Task brief » The required result is every line of the records that includes "agent".

Data section »
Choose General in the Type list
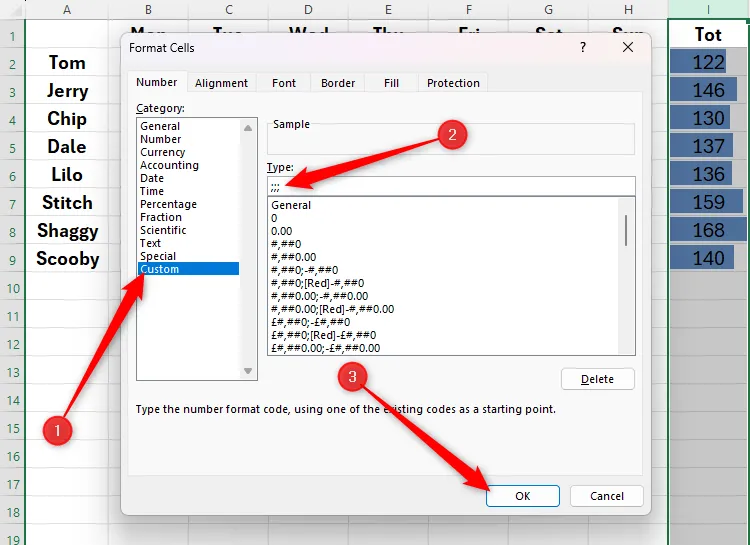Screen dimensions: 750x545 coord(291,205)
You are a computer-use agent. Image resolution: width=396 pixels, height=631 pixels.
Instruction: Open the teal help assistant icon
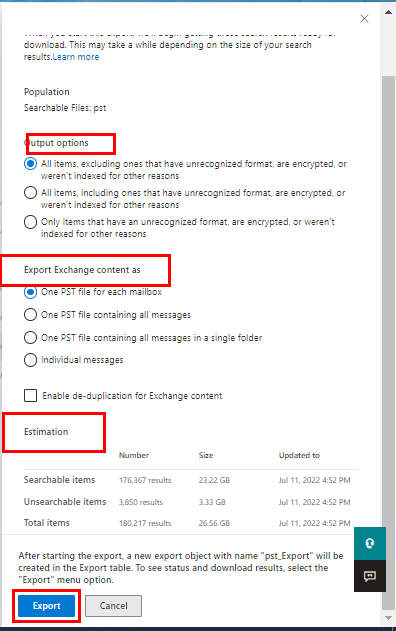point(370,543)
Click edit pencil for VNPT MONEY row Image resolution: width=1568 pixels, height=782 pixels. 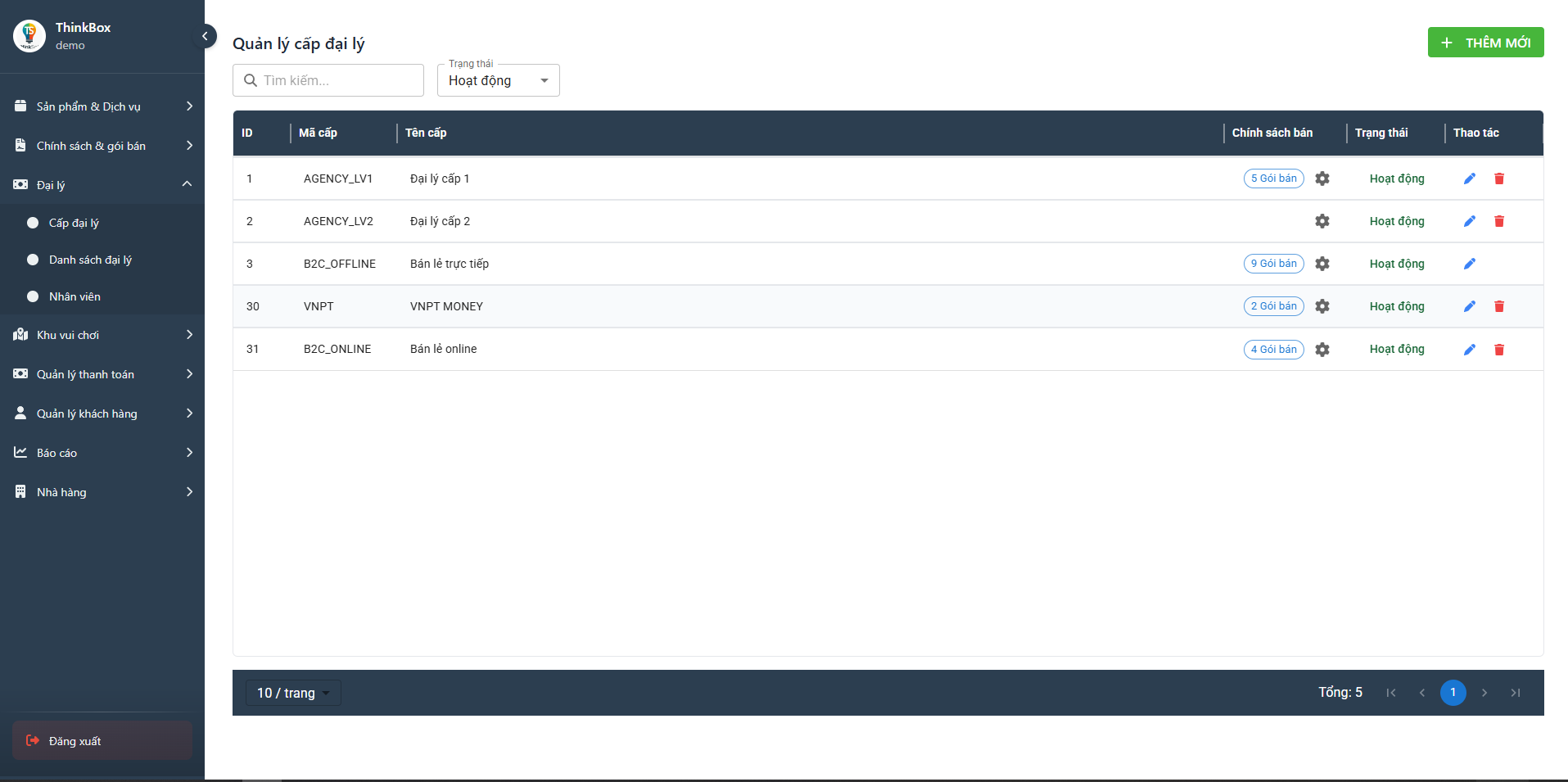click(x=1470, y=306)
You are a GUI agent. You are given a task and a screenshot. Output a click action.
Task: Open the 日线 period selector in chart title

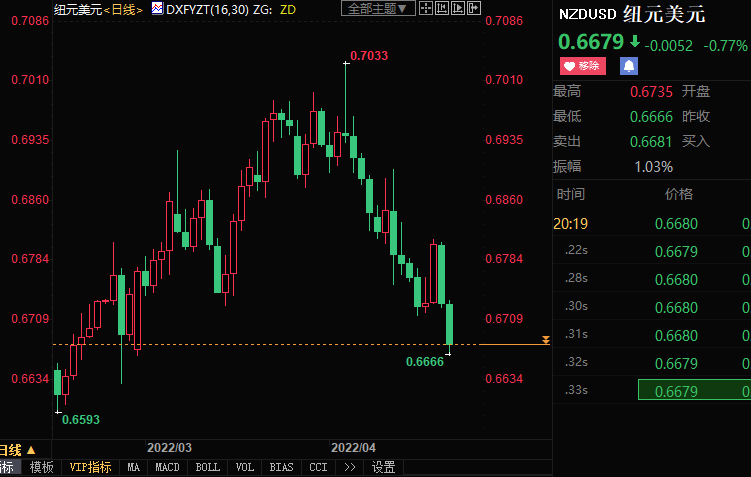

Written solution »
You are a computer-use agent. Image resolution: width=396 pixels, height=631 pixels.
You are a GUI agent. You are given a task and a screenshot. Output a click action.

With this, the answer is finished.